Short exercise:
Extract the passage of the restructuring compensation article starting with "What will occur" and going on through "energy industry activity.", copied word for word.
# START OF Source document
Ground Rules When Facing Imminent Restructuring

When a company is undergoing restructuring, it’s vital to know how to appropriately structure an executive compensation program and what pitfalls to avoid.

Starting in early 2015 and through 2016, there were over 200 bankruptcies in the oil and gas sector. Two-thirds of these were in Texas, but the impact was felt across the country involving almost $140 billion in total debt. Since that initial wave, the oilfield services segment alone has seen over 200 additional filings, with E&Ps also exceeding 200 additional bankruptcies in the same time period. By comparison, the pace of bankruptcy filings in the second quarter of 2020 exceeded all other quarters since 2016 for E&Ps and 2017 for oilfield services.

What will occur in 2020 depends upon the length of the current downturn, but it has the potential to repeat the impact we saw in the protracted period of the mid-1980s, when two-thirds of the small- to mid-sized domestic producers were wiped out. A similar impact was felt in the services sector and reverberated into companies in other industries that fed from energy industry activity.

What appears to be absent this year is the underlying optimism many stakeholders held onto in previous restructuring waves within the energy industry. Further, the scrutiny on compensation packages being put in place this year is unparalleled, regardless of industry. The current spotlight is bringing with it a heavy hand to the compensation management process. Now more than ever, companies should call on compensation ground rules learned from the past when navigating through a reorganization.

When a Bankruptcy or Reorganization is Imminent

There is no higher-risk time for a company than leading up to and through a bankruptcy process. During this time of uncertainty, it is crucial to retain a substantial portion of your high performing team and those with critical institutional knowledge. With fiduciary duties to all stakeholders, the company leadership and rank-and-file alike need to be operating on all cylinders and be motivated to get the company to a good outcome through the restructuring process.

Market-based compensation packages, including well-structured incentive arrangements, are necessary to ensure motivated and engaged workforces. The design of these compensation programs has to walk a fine line that balances retention, motivation, and reasonableness along with legal and regulatory restrictions. Keeping this in mind, when a reorganization is on the horizon, companies should focus on developing a compensation program with three key features.
# END OF Source document
# START OF Provided records
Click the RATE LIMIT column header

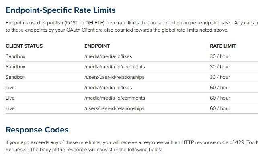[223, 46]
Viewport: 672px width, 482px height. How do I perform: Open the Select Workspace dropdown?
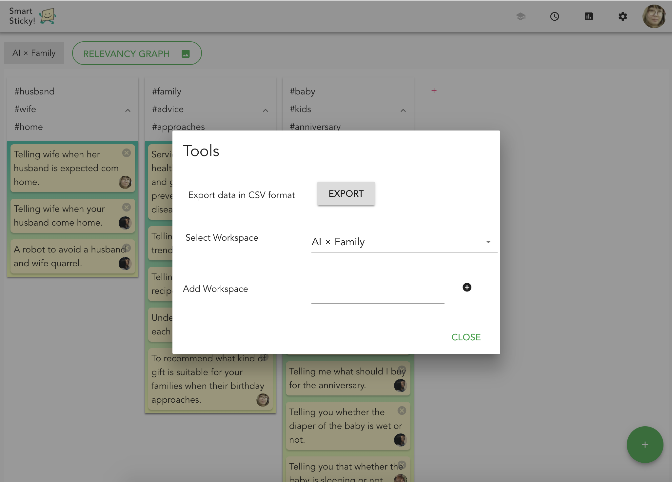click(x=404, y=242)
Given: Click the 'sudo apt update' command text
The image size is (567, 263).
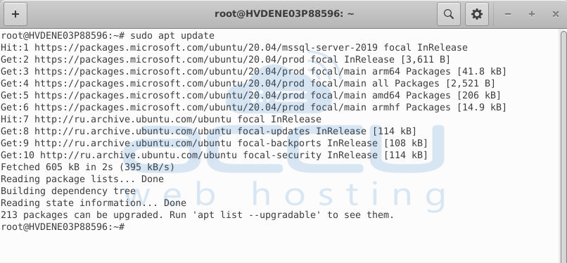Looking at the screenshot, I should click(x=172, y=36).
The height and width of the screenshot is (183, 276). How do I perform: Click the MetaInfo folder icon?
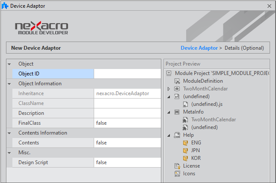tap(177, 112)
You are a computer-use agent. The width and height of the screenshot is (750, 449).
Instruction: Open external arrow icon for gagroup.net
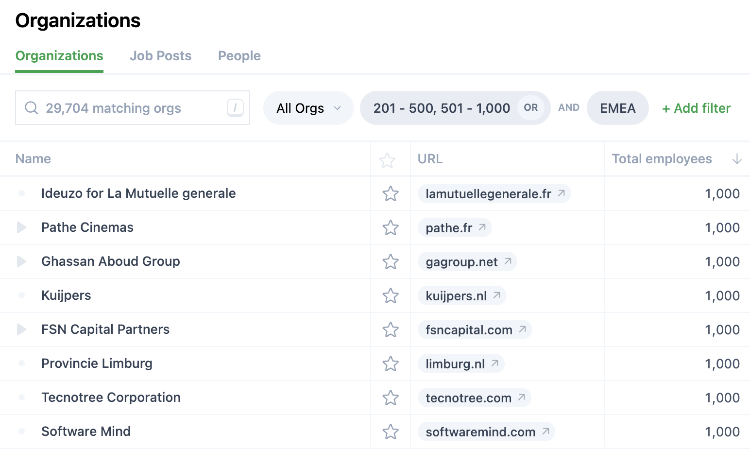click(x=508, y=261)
# END OF Provided records
The completed task:
What will occur in 2020 depends upon the length of the current downturn, but it has the potential to repeat the impact we saw in the protracted period of the mid-1980s, when two-thirds of the small- to mid-sized domestic producers were wiped out. A similar impact was felt in the services sector and reverberated into companies in other industries that fed from energy industry activity.